Hey there! I tried to post this a week ago, but that post seems to have disappeared into the nether reaches of the forums. So I guess I'll try again! Before I start, though, I have to warn you this will most likely be a terribly long-winded and dull post. Probably best to have a bowl of popcorn handy.
To begin with, I'm basically just a longtime lurker who finally mustered up the courage to type out a proper introduction for myself. I'm a 22-year-old male with a lot to think about and not a whole lot to say. To say I dislike social interaction would be a gross understatement; the thought alone of leaving my house is essentially the equivalent of submitting myself to the guillotine. Not an ideal mindset to have when people are *gasp* everywhere.
I grew up extremely shy and introverted. I constantly wanted to skip school just to avoid other kids, despite actually enjoying school itself. At first it was my fears of “embarrassing myself” or “saying the wrong thing” that persuaded me to keep my mouth shut at all times, but over time I developed an acute sense of self-loathing and perceived inferiority. In other words, my best would never be good enough when compared to other people.
All of these thoughts and fears persisted even through high school, where they successfully sabotaged any notions I had of dating, making friends, and just socializing in general. Because of this, I was extremely awkward, socially unconfident, and probably even standoffish. I began to scrutinize and criticize myself more than ever, and became obsessed with every personal flaw I could find.

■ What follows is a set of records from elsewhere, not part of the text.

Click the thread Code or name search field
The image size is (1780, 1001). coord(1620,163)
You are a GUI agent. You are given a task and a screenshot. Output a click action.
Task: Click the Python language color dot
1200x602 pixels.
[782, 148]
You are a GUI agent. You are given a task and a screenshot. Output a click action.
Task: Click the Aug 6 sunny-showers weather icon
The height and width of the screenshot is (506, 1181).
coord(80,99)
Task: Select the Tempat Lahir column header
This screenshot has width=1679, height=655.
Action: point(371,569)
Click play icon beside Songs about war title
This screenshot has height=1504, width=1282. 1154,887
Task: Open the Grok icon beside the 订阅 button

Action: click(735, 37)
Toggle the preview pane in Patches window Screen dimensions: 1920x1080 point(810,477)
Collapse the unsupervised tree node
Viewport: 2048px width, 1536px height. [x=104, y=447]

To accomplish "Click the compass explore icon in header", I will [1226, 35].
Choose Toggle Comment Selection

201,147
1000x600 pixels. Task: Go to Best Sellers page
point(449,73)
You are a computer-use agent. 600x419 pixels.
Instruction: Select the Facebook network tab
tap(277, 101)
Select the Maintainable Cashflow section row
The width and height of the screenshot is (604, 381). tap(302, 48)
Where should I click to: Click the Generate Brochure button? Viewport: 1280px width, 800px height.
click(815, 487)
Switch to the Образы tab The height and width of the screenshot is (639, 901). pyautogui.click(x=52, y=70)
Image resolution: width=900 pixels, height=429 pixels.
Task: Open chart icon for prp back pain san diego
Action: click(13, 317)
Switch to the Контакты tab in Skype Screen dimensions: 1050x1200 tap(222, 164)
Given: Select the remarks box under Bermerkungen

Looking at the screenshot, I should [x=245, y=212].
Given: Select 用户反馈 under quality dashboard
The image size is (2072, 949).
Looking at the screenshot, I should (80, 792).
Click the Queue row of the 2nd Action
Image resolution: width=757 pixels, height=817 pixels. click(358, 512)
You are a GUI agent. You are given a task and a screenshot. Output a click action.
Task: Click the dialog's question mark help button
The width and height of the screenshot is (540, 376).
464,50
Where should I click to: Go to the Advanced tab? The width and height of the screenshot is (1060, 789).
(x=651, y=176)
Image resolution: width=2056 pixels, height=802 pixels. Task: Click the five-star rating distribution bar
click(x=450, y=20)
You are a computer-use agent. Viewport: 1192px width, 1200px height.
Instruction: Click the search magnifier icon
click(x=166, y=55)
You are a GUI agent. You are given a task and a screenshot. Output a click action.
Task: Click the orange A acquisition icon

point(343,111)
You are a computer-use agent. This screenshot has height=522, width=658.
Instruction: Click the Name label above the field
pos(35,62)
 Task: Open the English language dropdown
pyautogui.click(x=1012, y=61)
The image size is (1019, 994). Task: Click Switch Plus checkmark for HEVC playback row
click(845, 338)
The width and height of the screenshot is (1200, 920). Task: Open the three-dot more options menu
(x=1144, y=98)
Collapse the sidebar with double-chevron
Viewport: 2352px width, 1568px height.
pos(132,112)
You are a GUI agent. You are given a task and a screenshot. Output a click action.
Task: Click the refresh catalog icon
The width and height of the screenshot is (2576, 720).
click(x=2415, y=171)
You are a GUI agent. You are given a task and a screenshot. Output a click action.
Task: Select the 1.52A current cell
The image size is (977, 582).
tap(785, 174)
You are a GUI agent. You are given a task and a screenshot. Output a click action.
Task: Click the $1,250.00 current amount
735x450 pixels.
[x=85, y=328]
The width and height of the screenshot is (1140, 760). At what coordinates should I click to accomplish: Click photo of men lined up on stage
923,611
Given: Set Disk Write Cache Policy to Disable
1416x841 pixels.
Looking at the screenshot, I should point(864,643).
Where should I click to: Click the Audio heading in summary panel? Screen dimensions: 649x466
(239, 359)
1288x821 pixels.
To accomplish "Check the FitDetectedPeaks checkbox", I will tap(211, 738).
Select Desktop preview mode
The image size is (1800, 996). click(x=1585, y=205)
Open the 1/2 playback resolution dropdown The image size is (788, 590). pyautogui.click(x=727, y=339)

I became absolutely convinced that I was the most boring, unattractive, unappealing, and worthless guy out there, no matter what I tried to tell myself on the contrary.
Starting college made absolutely no difference whatsoever, from a social standpoint. I could go entire days without saying a word to anyone. Professors, classmates, really cute girls. Didn't matter. My brain refuses to function around other people, regardless of who they are (but especially really cute girls). My schedule literally became: leave home, go to school, come home, do homework, sleep, repeat. No over-exaggerating there either. I spent weekends alone or with family, and that was it.
I survived three semesters of this until I eventually hit my breaking point. I finally admitted to myself that I could not continue to avoid social interaction and group work in my upcoming courses, and this realization terrified me to no end. So what did I do to cope with it? I did the only thing I knew how to do: I dropped out and avoided it altogether. Problem-solving at its finest.